Al die extra inzet leidt, ondanks de dilemma’s en het zoeken, inmiddels tot mooie praktijkvoorbeelden. In een van de stedelijke wijken is bijvoorbeeld KODOSS een groot succes, vertelt Van den Elzen. ‘Dat is een naschools programma met een veelheid aan activiteiten voor basisschoolleerlingen en hun ouders. Hier verloopt de samenwerking tussen gemeente, welzijnswerk, cultuur en sport soepel. Als gemeente hebben we een aanjaagrol gehad, en nu ondersteunen we vooral nog wat de partners en ouders allemaal inbrengen.’ 

Niet hard drukken

Uit een van de gemeenschapshuizen komt een voorbeeld dat laat zien dat het goed uitpakt dat de gemeente niet voorschrijft, maar een faciliterende en tegelijkertijd stimulerende rol neemt. Noten: ‘Er zitten grote verschillen tussen de achttien gemeenschapshuizen. We wilden ze allemaal meenemen in de nieuwe visie om samen op te trekken met de gemeenschap. In een van de dorpen reageerde het bestuur in eerste instantie wat afhoudend. We hebben daar toen verder niet hard op gedrukt. Maar een tijdje later meldde zich alsnog een zorgcoöperatie die graag nieuwe activiteiten wilde ontwikkelen.’ 

Van den Elzen sluit af met een voorbeeld van een inwonersinitiatief dat met gemeentelijke ondersteuning tot bloei kwam. ‘Het gaat om een rouwcafé. Inwoners hoeven zich er niet voor in te schrijven, ze kunnen gewoon binnenlopen. De bezoekers vinden steun bij elkaar en daardoor ondersteunen ze elkaar. Dat is wat we bedoelen met gemeenschapskracht versterken. Want daar in het rouwcafé komen mensen misschien wel sneller vooruit dan met een individueel traject.’

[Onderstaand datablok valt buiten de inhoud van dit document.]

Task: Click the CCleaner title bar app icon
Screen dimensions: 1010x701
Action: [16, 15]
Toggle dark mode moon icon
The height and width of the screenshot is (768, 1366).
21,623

Movisie en samenlevingsopbouw

Movisie verzorgde eerder dit jaar een workshop tijdens de gemeentelijke bijeenkomst waarover José van den Elzen in dit artikel vertelt. Ook in andere praktijken biedt Movisie ondersteuning bij het versterken van samenlevingsopbouw. Het kennisinstituut doet ook onderzoek samen met gemeenten, lokale organisaties, bewoners. Vraagstukken waaraan wordt gewerkt zijn bijvoorbeeld: hoe vinden opbouwwerkers hun plek in de bestaande infrastructuur van de sociale basis? Wat zijn de rollen van diverse formele en informele spelers in samenlevingsopbouw en hoe kunnen zij zo optimaal mogelijk samenwerken? Hoe kunnen we de professionaliteit en de kennis over opbouwwerk versterken? Wat is er nodig om werkers hun rol op maatschappelijk niveau –  signaleren, agenderen, politiseren, beleid beïnvloeden – te kunnen laten vervullen?